あまりにも沈黙が続くので、リュウイチがため息をつく。
「はぁ……。なんなの、これ? どういうつもり?」
「それはこっちの台詞だよ、りゅう」
やはりというべきか、最初に答えたのは風間だった。よくも悪くも真っ直ぐなので駆け引きには向かないタイプである。
はっきり言ってしまうと、馬鹿だ。
「聞いたよ。アロクさんから全部。死ぬ気なんでしょ」
「運がなければ死ぬ」
こうは答えたものの、運があってもほぼ死は確定だと予想している。本当に、様々な偶然が奇跡的に重なりあった結果助かるということも可能性としては無くはない。
その代わり、その成功率は0,0001%ほどだ。

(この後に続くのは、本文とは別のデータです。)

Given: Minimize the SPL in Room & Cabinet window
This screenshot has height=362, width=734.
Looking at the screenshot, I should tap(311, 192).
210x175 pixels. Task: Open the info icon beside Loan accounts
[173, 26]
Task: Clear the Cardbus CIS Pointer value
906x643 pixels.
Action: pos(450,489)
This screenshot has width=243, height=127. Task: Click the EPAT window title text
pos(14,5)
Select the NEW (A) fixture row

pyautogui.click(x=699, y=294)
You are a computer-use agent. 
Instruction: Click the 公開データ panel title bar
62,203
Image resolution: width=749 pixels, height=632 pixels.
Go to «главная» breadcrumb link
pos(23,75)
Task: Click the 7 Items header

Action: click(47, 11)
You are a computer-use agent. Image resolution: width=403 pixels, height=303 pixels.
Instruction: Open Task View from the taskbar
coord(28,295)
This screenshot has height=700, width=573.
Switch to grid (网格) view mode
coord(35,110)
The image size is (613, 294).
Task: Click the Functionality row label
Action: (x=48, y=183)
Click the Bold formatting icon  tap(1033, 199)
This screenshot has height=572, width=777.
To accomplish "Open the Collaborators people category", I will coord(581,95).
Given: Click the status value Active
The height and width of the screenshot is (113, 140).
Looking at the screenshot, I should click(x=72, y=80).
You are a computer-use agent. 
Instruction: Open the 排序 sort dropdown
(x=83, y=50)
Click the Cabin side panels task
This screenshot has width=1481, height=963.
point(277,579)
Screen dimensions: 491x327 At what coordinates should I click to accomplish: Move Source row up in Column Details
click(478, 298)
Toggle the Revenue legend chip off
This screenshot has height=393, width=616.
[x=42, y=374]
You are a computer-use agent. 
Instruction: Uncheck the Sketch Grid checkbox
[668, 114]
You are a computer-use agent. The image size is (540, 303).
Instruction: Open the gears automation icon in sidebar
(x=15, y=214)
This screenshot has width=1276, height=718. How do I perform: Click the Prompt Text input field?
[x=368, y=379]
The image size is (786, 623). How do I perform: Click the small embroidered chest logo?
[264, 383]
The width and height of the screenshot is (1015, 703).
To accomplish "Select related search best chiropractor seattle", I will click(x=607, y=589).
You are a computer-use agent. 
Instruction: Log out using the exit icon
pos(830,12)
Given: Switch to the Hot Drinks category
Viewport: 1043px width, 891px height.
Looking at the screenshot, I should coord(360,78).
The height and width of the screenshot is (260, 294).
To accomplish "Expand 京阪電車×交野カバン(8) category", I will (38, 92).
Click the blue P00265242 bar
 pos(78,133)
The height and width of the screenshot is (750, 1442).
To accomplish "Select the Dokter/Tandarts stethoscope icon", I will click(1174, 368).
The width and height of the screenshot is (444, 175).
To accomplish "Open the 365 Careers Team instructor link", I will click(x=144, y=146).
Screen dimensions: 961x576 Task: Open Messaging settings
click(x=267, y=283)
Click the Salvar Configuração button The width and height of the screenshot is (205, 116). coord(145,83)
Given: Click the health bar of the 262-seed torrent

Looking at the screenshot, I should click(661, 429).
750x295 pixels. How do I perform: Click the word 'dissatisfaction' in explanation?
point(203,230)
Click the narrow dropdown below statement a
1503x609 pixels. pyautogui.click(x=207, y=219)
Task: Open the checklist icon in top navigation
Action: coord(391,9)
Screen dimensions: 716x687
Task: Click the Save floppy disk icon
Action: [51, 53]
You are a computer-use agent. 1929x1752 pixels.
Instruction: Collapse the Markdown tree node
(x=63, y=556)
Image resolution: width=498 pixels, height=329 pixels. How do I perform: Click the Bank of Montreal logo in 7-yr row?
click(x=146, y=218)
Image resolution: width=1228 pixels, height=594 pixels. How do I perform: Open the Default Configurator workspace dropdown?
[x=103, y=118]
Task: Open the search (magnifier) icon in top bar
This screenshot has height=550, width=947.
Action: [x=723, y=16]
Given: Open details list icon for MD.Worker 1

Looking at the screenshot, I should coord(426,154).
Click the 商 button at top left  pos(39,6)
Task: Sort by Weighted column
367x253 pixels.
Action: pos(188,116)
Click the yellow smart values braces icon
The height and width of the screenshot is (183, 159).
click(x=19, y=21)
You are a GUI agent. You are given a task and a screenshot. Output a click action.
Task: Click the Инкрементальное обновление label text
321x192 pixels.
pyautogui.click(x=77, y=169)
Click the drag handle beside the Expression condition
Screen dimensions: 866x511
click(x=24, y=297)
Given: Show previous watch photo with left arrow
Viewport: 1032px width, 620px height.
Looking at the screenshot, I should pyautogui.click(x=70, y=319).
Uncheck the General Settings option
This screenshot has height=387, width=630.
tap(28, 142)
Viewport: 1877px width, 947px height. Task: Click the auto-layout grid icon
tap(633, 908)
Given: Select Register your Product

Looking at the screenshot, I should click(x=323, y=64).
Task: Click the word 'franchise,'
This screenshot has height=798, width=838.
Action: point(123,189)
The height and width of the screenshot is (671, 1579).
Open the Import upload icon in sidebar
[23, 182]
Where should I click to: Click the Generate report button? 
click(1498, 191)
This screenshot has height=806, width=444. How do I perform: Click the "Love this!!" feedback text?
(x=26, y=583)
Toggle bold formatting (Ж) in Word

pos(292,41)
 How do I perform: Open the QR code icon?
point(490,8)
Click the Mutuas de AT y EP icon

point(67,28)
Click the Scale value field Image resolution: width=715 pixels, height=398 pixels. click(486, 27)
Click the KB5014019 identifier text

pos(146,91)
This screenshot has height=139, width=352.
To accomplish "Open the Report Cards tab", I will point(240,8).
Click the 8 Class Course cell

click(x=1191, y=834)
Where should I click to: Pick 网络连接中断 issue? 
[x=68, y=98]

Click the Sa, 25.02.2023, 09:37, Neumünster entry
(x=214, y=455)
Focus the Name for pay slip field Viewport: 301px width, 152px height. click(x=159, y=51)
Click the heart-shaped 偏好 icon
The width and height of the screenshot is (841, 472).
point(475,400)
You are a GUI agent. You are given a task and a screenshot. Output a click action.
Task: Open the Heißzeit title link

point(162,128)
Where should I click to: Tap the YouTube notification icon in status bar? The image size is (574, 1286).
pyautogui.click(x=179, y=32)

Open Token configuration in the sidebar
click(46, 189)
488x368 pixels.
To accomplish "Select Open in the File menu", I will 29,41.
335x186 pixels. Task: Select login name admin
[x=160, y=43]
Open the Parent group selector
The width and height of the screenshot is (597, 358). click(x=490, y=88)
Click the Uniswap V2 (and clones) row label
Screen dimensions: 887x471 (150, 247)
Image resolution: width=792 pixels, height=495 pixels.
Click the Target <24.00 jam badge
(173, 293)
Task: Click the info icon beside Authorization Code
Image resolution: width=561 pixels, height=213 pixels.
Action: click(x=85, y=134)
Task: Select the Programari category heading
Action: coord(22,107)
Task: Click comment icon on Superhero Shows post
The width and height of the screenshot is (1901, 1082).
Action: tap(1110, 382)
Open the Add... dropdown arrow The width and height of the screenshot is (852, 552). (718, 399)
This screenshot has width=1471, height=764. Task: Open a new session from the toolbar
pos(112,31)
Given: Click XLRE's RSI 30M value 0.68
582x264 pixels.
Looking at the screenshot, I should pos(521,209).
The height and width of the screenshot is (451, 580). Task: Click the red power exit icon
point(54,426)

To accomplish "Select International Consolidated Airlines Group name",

そこまで不確定なものに賭けるほど楽観的な性格ではない。
その極稀な可能性を意識するなら、死んでも倒すという方に全力を傾けるべきだとすら思っている。
「ねぇ、天宮城君。琥珀君は?」
「……ああ、水野さんには見えるんだったね……。ご覧の通り居ないよ。琥珀は本来、俺の内獣じゃないからね」
「いや、でも……それもそうだけど、そうじゃなくて……」
リュウイチはその時はじめて、水野が自分よりも上の、頭の方を見ていることに気付いた。
「……なにか見えたりする?」
無言で首肯く水野。どうやらただ事ではないらしい。
「……大きな、機械みたいな人形がみえるの。動物じゃ、ない」
天宮城だった頃にそういわれてもピンとこなかったであろうその言葉にリュウイチは反応した。
その人形とやらには覚えがある。
「銀色?」
「う、うん。ちょっと錆び付いているけど」
「襤褸切れっぽいの、羽織ってたりする?」
「やっぱり見えてるの?」
どうやらリュウイチが考えているのと水野の目に映っているものは同じらしい。
「……傀儡か」
「え?」
「いや、なんでもない。先に言っておくけどこれは多分問題はないよ。本来の内獣だと思う」
動物ではないけどね、と付け足して静かに笑った。
その表情を見て、アロクが呟く。
「……メモリア様ですか?」
「そうだよ。多分間違いない」
メモリア。リュウイチの母親であり、闇を司る神だ。人形を魔法で操って戦う傀儡師で、防御にも攻撃にも隙がない人だった。
その母が使っていた人形が、どうやら水野には見えているらしい。
ずっと守ってくれているのだろうか。
「二人にしかわからない会話はやめて欲しいところだけど、本命の話に入らせてもらおうか」
藤井が突然前に出る。その手には白い紙が握られていた。よく見ると全員同じものを持っている。
「秋兄……止めても俺は行くよ」
「知ってる」
何年一緒にいると思ってるんだ、と鼻をならしてからリュウイチの膝の上に一枚の紙をおいた。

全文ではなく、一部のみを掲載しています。